Segment Start: STORED DATA

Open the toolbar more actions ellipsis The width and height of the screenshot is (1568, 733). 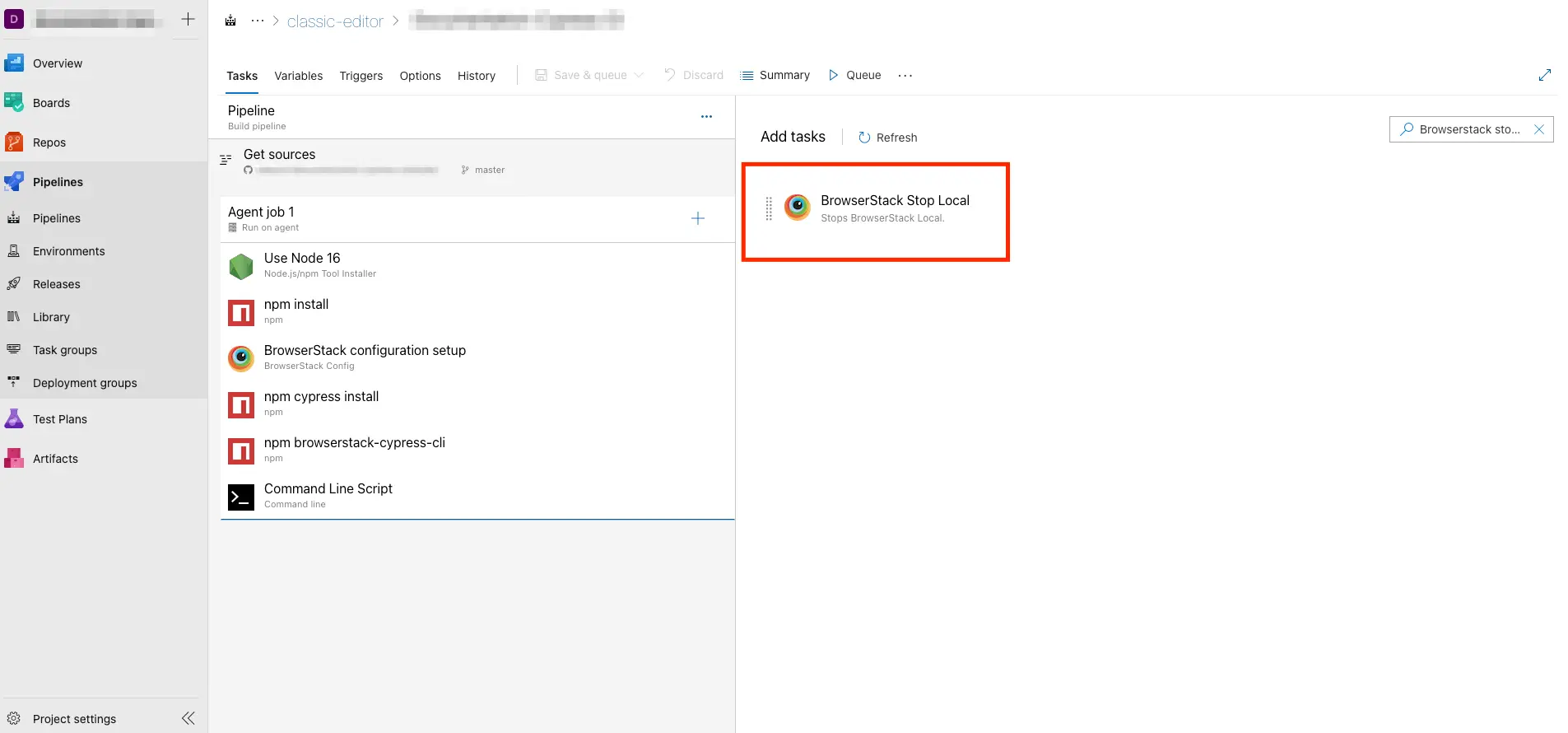pyautogui.click(x=905, y=75)
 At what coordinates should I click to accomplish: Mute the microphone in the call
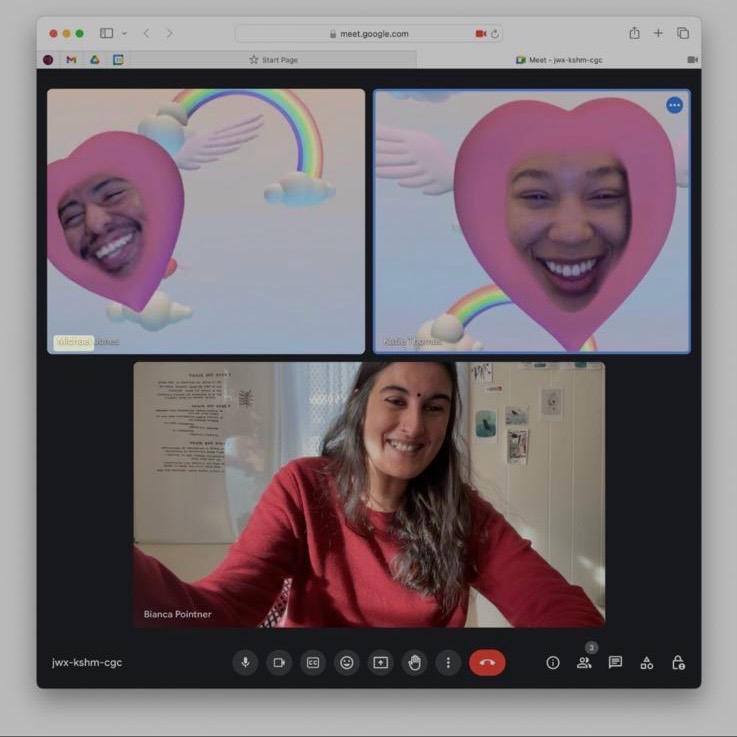click(245, 662)
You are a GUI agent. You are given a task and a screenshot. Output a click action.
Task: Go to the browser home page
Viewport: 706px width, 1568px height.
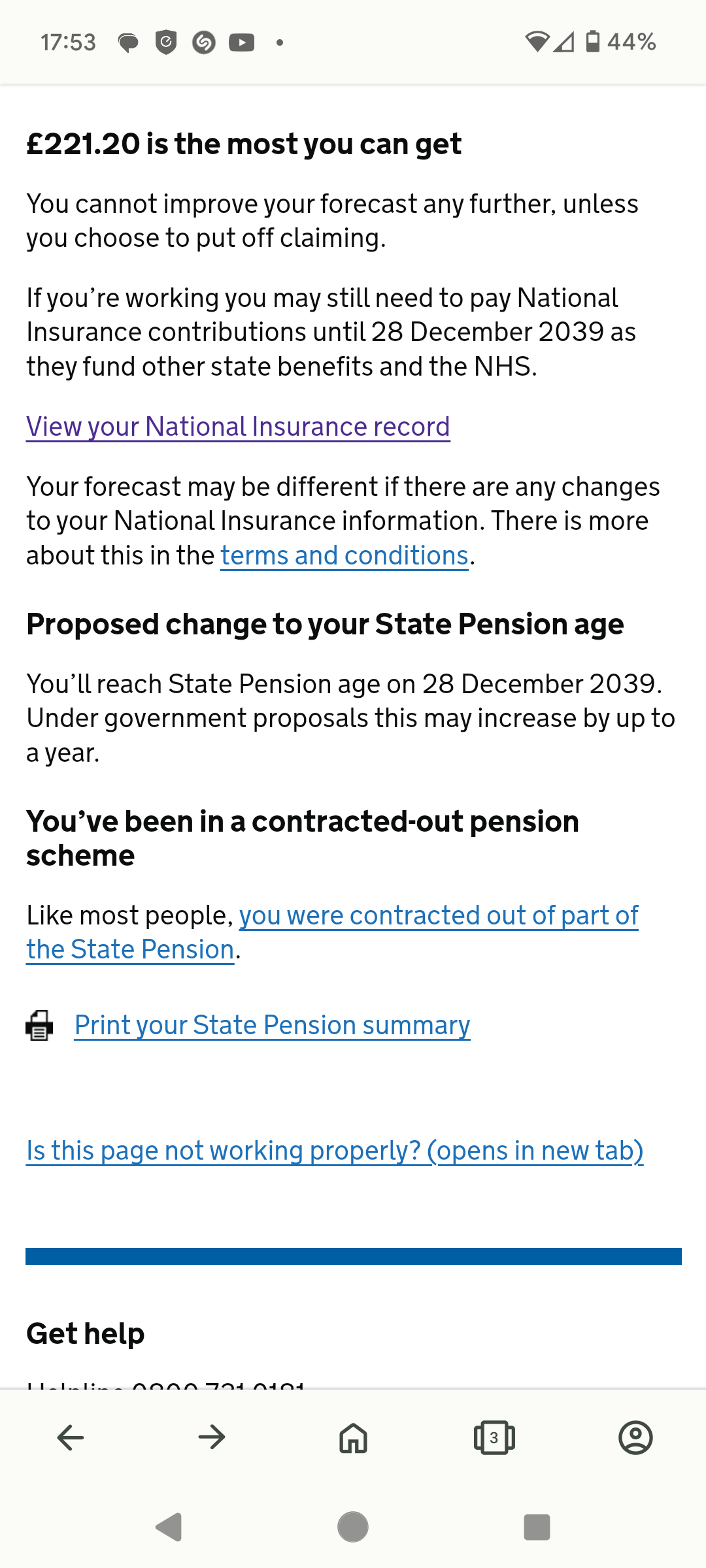[353, 1437]
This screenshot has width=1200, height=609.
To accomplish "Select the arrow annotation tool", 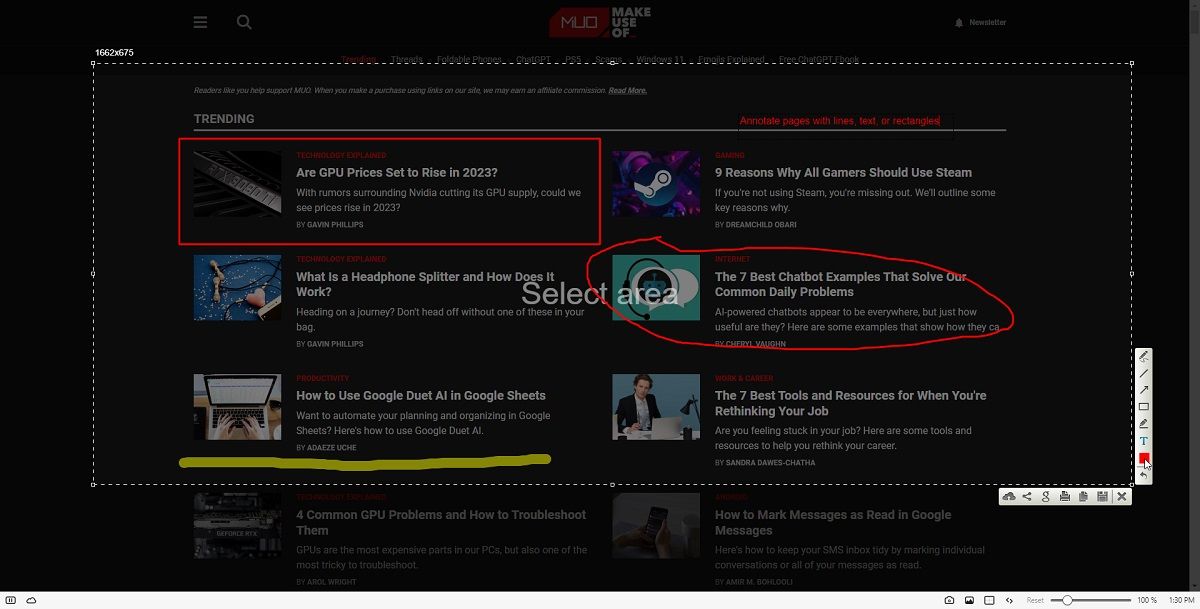I will point(1144,390).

Segment End: STORED DATA

§ WORK INSTRUCTIONS: The reply should hold exactly the lines above, starting at the line with "At what coordinates" and ending at the line with "This screenshot has width=1200, height=609.", and no pictures.

§ ANSWER FOR THIS EXERCISE:
 At what coordinates should I click to accomplish: Mute the microphone in the call
click(245, 662)
You are a GUI agent. You are given a task and a screenshot. Output a click action.
Task: Go to the browser home page
Viewport: 706px width, 1568px height.
[353, 1437]
This screenshot has width=1200, height=609.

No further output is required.